Anand K. Nallathambi
Thank you, Dan, and good morning, everyone. Welcome to CoreLogic's first quarter earnings call. I will bring -- begin my remarks today with an overview of our first quarter operating results. I will then recap the progress we are making against our 2013 business plan, as well as our strategic growth initiatives. Frank will then cover our financial results and we will end the call with Q&A.
CoreLogic delivered double-digit revenue growth with significantly higher levels of operating and net income, earnings per share and adjusted EBITDA in the first quarter. Our high margin Mortgage Origination and Data and Analytics segments delivered strong top line growth in the quarter. Importantly, all 3 of our operating segments outperformed their respective markets. For the first 3 months of 2013, we are ahead of our targets for Project 30 cost reductions, free cash flow conversion and repurchases of our common stock. We also continue to make significant progress on the Technology Transformation Initiative.
Our first quarter revenues were up about 11%. Revenues in our Mortgage Origination Services and Data and Analytics segment increased about 25% and 10%, respectively, as we gain market share and capitalize on higher demand for our must-have Property Information Analytics and Services. These high-margin segments accounted for approximately 85% of our total first quarter revenues.
During the quarter, revenues in our Asset Management and Processing Solutions segment contracted by almost 11% compared to an estimated 15% decline in overall market volumes. We also exhibit certain low or unprofitable product lines over the past 12 months.
During the first quarter, our Mortgage Origination Services segment continued to benefit from elevated levels of refinancing, as well as market share gains in the tax servicing business. We are benefiting from an increasingly complex regulatory environment and a trend by clients and prospective clients to seek out partners who offer stronger internal controls and processes.

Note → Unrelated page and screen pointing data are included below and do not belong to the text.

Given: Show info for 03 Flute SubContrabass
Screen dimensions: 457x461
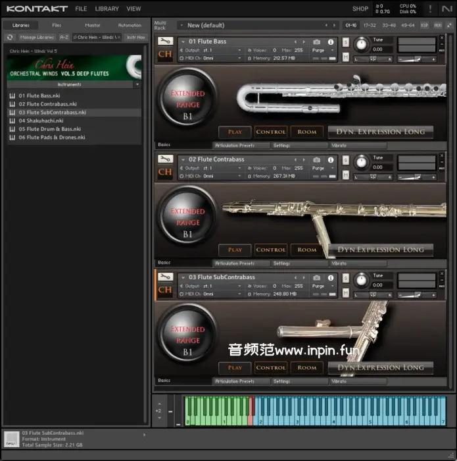Looking at the screenshot, I should tap(331, 277).
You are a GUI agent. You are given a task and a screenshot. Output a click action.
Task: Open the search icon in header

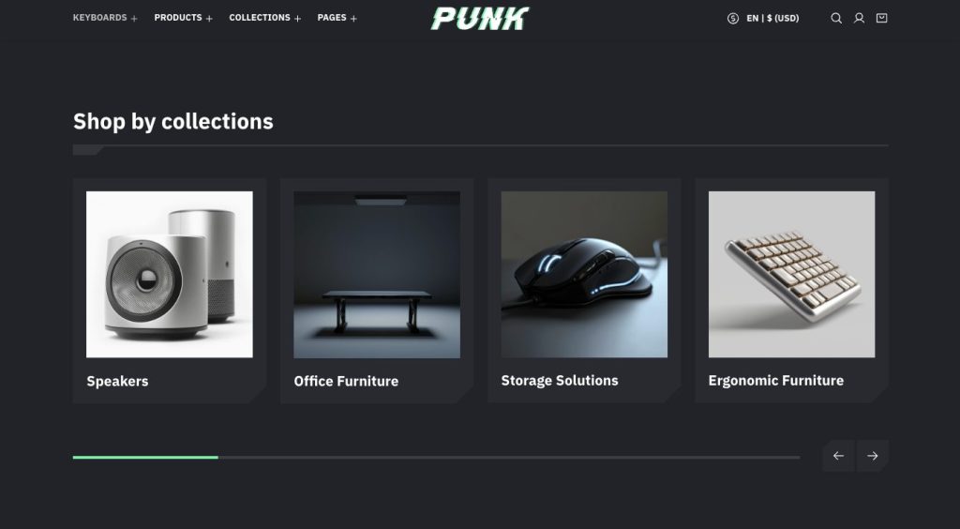coord(835,19)
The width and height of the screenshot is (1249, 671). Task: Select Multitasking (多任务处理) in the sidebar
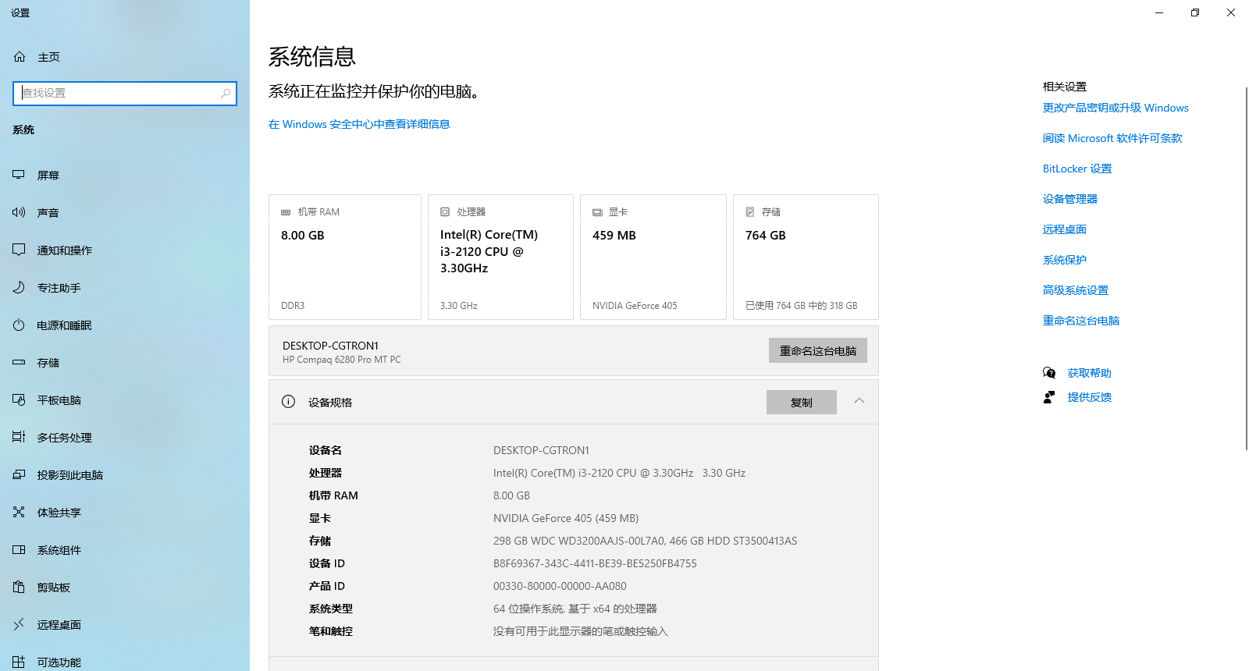click(x=64, y=438)
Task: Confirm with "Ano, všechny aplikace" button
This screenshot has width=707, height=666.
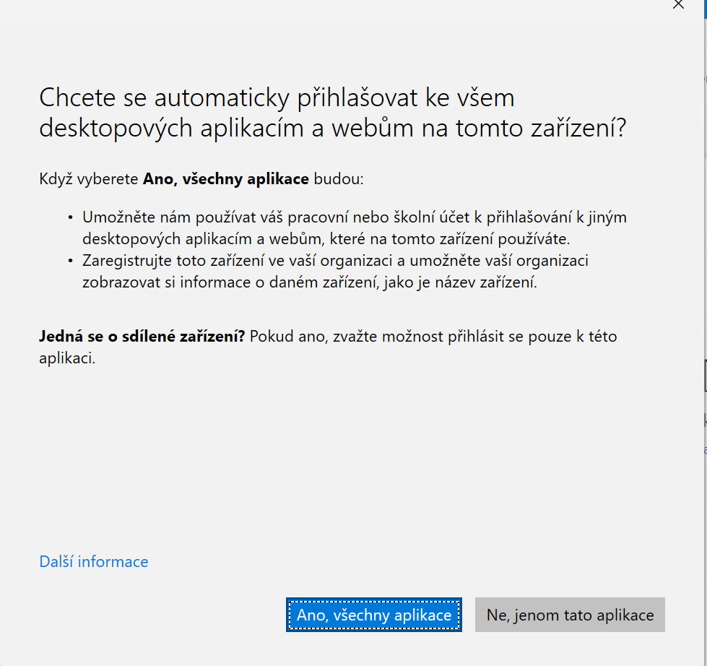Action: tap(373, 615)
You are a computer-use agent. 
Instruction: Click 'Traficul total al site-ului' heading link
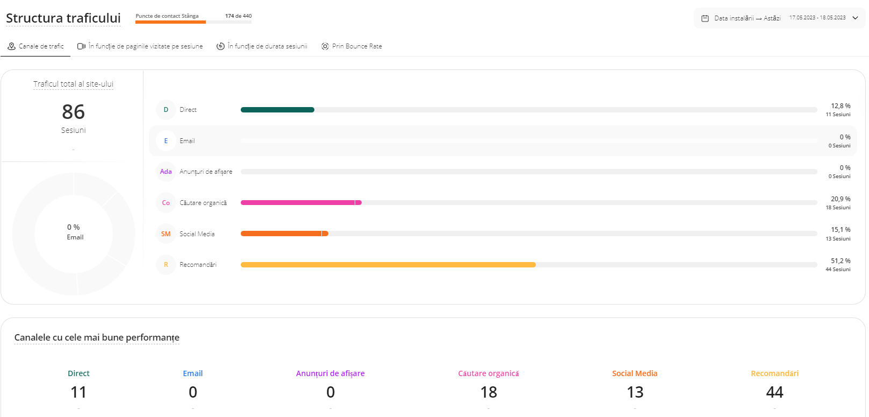pos(73,84)
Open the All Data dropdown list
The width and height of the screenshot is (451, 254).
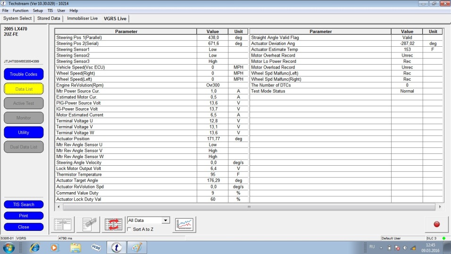pos(165,220)
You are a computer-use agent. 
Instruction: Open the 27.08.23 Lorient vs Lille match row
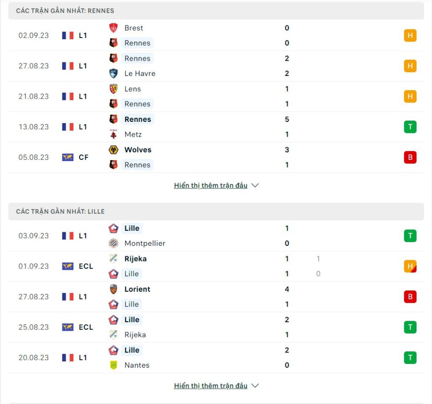[216, 296]
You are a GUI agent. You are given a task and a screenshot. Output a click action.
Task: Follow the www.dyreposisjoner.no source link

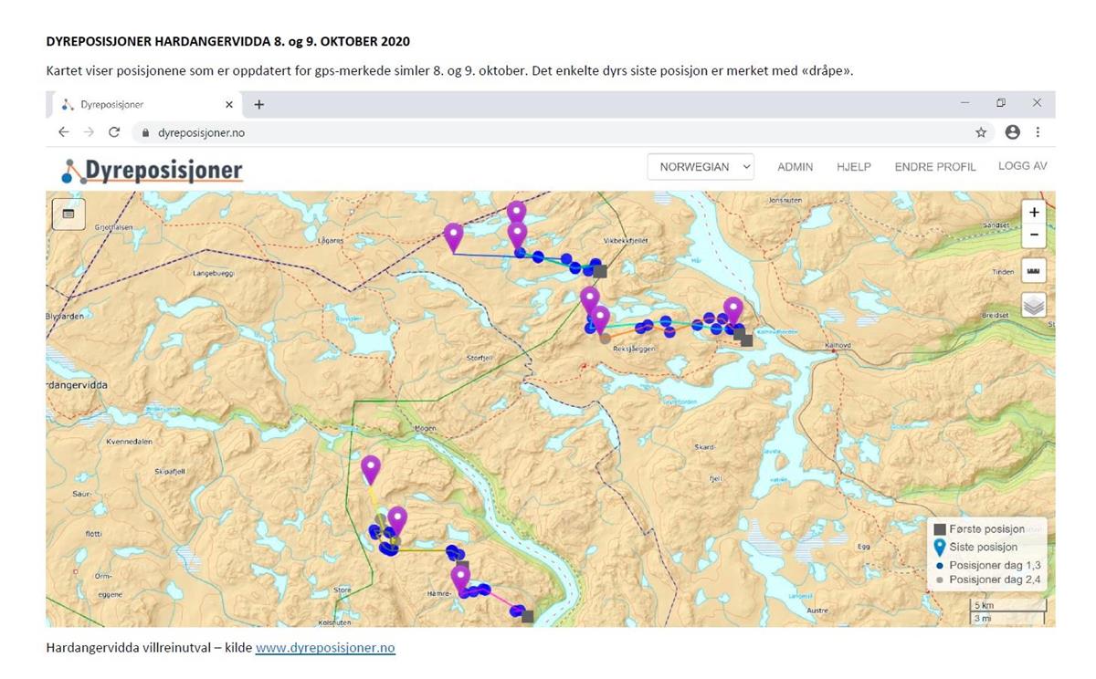pyautogui.click(x=325, y=648)
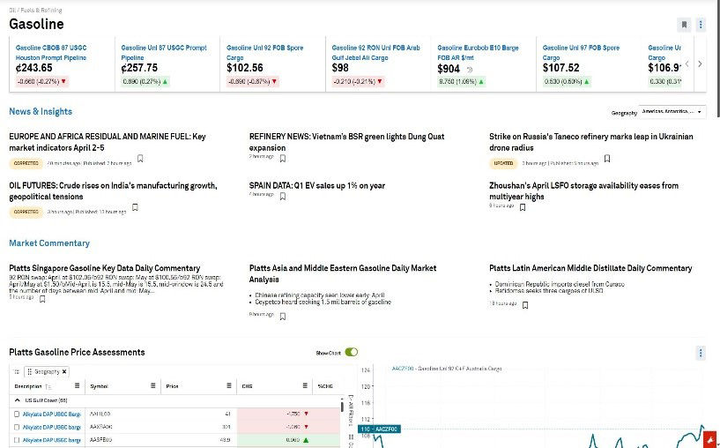This screenshot has width=720, height=448.
Task: Open the Market Commentary section link
Action: pos(49,243)
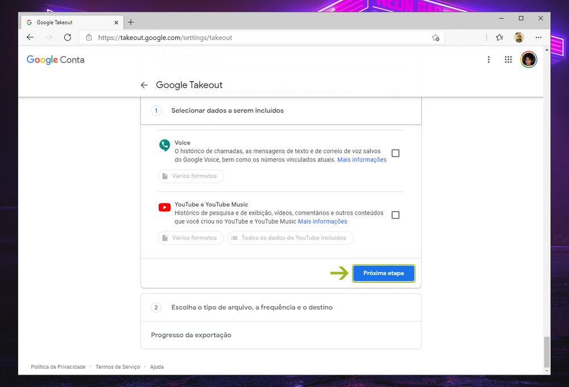Add page to favorites star icon
The width and height of the screenshot is (569, 387).
coord(435,38)
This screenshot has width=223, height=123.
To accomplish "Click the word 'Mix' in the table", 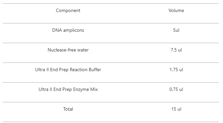I will point(94,89).
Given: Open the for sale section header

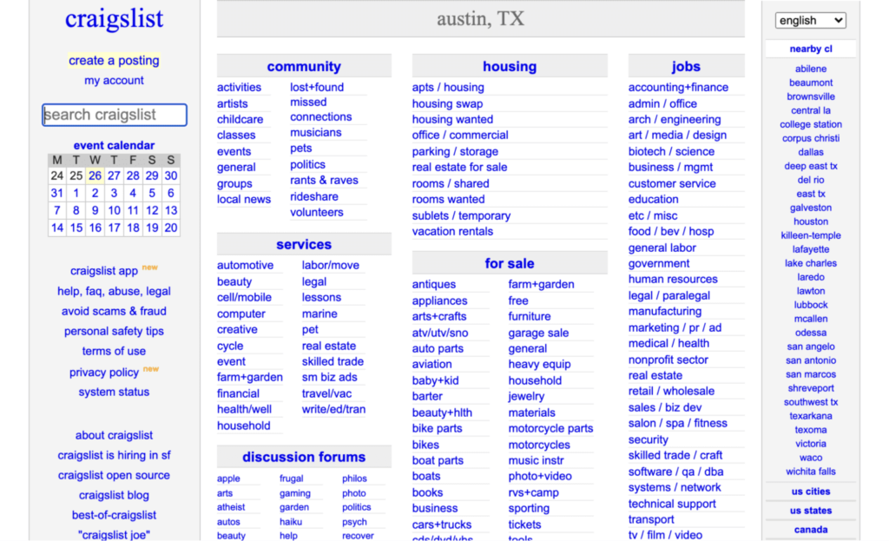Looking at the screenshot, I should coord(510,264).
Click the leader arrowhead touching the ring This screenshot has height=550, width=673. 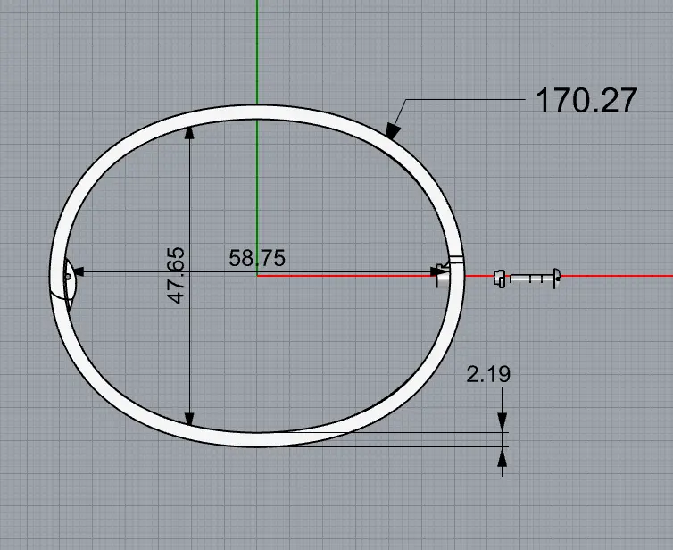pos(391,130)
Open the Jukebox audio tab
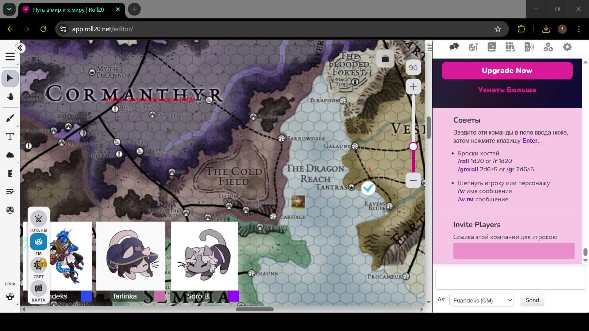Screen dimensions: 589x331 [529, 47]
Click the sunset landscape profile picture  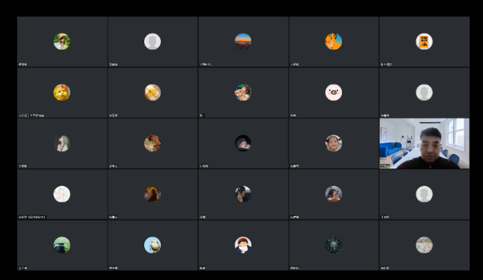(243, 42)
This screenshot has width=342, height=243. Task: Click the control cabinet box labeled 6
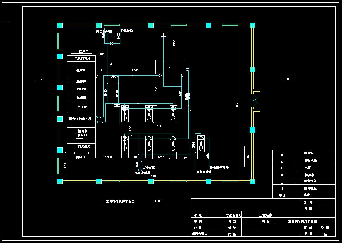248,156
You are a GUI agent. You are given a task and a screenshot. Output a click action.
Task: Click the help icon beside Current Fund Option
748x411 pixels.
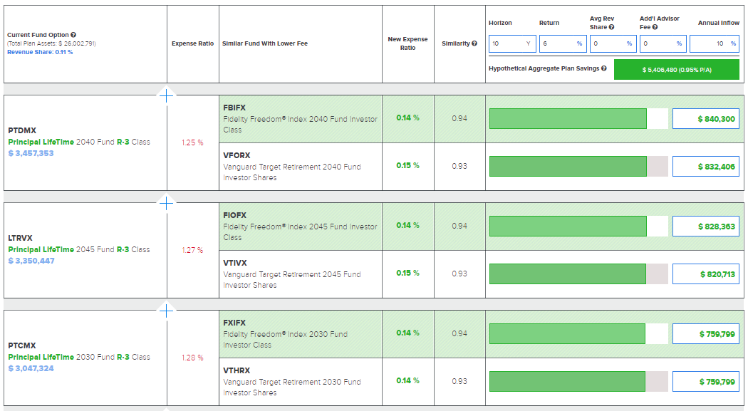pyautogui.click(x=73, y=35)
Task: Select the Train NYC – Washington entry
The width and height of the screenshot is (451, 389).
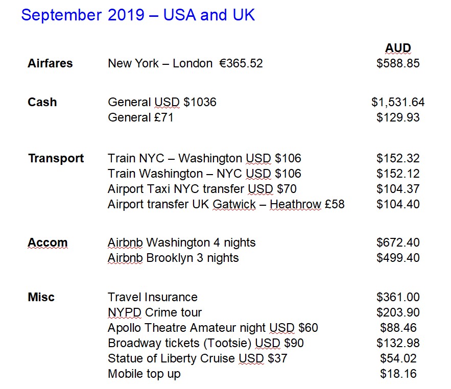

As a result of this trend and our strong underlying operating performance, we expect to continue to outperform market volumes over the balance of the year in this segment.
We continued to expand our D&A footprint during the first 3 months of 2013. We grew data licensing and analytics revenues and expanded our advisory services business in response to our clients' need to navigate through today's evolving regulatory and compliance environment.
We also grew our geospatial business, which leverages CoreLogic's unique property-related data assets at double-digit rates.
As the housing and mortgage industries continue to strengthen and we extend the reach of our property data analytical tools and services into new verticals, we expect to continue to deliver high single to double-digit growth in D&A revenues.
In addition to delivering double-digit top line growth, CoreLogic also expanded profitability during the first quarter. Year-over-year, adjusted EBITDA increased almost 16%. Boosted by Project 30 savings and a favorable mix, adjusted EBITDA margins were up 130 basis points from the first quarter of 2012. We believe we are solidly on track to reach the sustained 30% EBITDA margins as we exit 2013.
CoreLogic's increased profitability and efficient management of working capital resulted in continued strong free cash flow generation in the first quarter. We used a significant portion of this cash flow to repurchase our common shares. Our continued aggressive share repurchase program reflects our view that, in addition to reinvesting for profitable growth and operating efficiency, this remains an attractive avenue for rewarding our shareholders. By almost any measure, the first quarter was a strong start for CoreLogic from a financial perspective. Our focus and highly integrated business model, built around industry-leading data, analytics and services, positions us well to capitalize on the opportunities presented by an improving housing market.